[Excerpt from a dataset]
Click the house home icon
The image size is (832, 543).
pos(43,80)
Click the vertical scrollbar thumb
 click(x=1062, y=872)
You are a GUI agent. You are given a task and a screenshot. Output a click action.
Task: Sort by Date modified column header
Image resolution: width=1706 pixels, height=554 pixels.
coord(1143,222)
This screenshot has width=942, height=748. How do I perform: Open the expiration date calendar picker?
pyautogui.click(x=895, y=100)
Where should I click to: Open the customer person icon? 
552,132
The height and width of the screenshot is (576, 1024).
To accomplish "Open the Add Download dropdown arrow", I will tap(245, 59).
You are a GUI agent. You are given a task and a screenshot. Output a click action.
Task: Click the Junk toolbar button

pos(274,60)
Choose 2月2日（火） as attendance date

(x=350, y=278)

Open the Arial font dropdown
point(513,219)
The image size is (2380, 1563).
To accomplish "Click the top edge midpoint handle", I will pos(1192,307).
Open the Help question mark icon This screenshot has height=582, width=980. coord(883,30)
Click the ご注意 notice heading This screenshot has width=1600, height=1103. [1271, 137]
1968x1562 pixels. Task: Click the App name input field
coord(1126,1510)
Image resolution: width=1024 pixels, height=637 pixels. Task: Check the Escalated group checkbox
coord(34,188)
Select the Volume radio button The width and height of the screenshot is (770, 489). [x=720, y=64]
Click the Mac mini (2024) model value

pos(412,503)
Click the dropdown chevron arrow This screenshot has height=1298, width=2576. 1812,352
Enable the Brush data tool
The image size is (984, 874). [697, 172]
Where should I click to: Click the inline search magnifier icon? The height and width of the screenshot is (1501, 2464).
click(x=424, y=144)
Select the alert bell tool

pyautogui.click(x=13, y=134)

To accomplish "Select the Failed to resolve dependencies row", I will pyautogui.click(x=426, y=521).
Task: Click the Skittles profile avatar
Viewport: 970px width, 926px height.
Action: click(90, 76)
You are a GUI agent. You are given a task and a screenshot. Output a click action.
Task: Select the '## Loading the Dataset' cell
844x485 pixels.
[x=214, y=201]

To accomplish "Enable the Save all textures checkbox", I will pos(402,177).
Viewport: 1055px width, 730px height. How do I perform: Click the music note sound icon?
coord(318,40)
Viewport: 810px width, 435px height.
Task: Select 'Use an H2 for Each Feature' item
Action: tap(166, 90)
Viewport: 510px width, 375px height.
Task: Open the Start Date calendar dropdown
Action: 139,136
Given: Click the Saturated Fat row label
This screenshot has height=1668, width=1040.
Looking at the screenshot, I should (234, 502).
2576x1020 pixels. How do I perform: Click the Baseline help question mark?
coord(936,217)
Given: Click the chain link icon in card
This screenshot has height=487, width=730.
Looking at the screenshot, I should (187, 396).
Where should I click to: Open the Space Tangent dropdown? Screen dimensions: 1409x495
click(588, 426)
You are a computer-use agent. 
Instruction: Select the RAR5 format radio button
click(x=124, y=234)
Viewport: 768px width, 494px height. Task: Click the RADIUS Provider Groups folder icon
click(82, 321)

§ **SHORT EXERCISE**: Please rewrite all the rows above, changing "GUI agent" to "interface agent" and leaving everything else the same.

§ **OUTPUT FOR THIS TASK**:
Click the house home icon
The image size is (832, 543).
pos(43,80)
Click the vertical scrollbar thumb
 click(x=1062, y=872)
You are a interface agent. You are given a task and a screenshot. Output a click action.
Task: Sort by Date modified column header
Image resolution: width=1706 pixels, height=554 pixels.
coord(1143,222)
This screenshot has width=942, height=748. How do I perform: Open the expiration date calendar picker?
pyautogui.click(x=895, y=100)
Where should I click to: Open the customer person icon? 
552,132
The height and width of the screenshot is (576, 1024).
To accomplish "Open the Add Download dropdown arrow", I will tap(245, 59).
You are a interface agent. You are given a task and a screenshot. Output a click action.
Task: Click the Junk toolbar button

pos(274,60)
Choose 2月2日（火） as attendance date

(x=350, y=278)

Open the Arial font dropdown
point(513,219)
The image size is (2380, 1563).
To accomplish "Click the top edge midpoint handle", I will pos(1192,307).
Open the Help question mark icon This screenshot has height=582, width=980. coord(883,30)
Click the ご注意 notice heading This screenshot has width=1600, height=1103. [1271, 137]
1968x1562 pixels. Task: Click the App name input field
coord(1126,1510)
Image resolution: width=1024 pixels, height=637 pixels. Task: Check the Escalated group checkbox
coord(34,188)
Select the Volume radio button The width and height of the screenshot is (770, 489). [x=720, y=64]
Click the Mac mini (2024) model value

pos(412,503)
Click the dropdown chevron arrow This screenshot has height=1298, width=2576. 1812,352
Enable the Brush data tool
The image size is (984, 874). [697, 172]
Where should I click to: Click the inline search magnifier icon? The height and width of the screenshot is (1501, 2464).
click(x=424, y=144)
Select the alert bell tool

pyautogui.click(x=13, y=134)

To accomplish "Select the Failed to resolve dependencies row", I will pyautogui.click(x=426, y=521).
Task: Click the Skittles profile avatar
Viewport: 970px width, 926px height.
Action: click(90, 76)
You are a interface agent. You are given a task and a screenshot. Output a click action.
Task: Select the '## Loading the Dataset' cell
844x485 pixels.
[x=214, y=201]

To accomplish "Enable the Save all textures checkbox", I will pos(402,177).
Viewport: 1055px width, 730px height. How do I perform: Click the music note sound icon?
coord(318,40)
Viewport: 810px width, 435px height.
Task: Select 'Use an H2 for Each Feature' item
Action: tap(166, 90)
Viewport: 510px width, 375px height.
Task: Open the Start Date calendar dropdown
Action: 139,136
Given: Click the Saturated Fat row label
This screenshot has height=1668, width=1040.
Looking at the screenshot, I should (234, 502).
2576x1020 pixels. How do I perform: Click the Baseline help question mark?
coord(936,217)
Given: Click the chain link icon in card
This screenshot has height=487, width=730.
Looking at the screenshot, I should (187, 396).
Where should I click to: Open the Space Tangent dropdown? Screen dimensions: 1409x495
click(588, 426)
You are a computer-use agent. 
Instruction: Select the RAR5 format radio button
click(x=124, y=234)
Viewport: 768px width, 494px height. Task: Click the RADIUS Provider Groups folder icon
click(82, 321)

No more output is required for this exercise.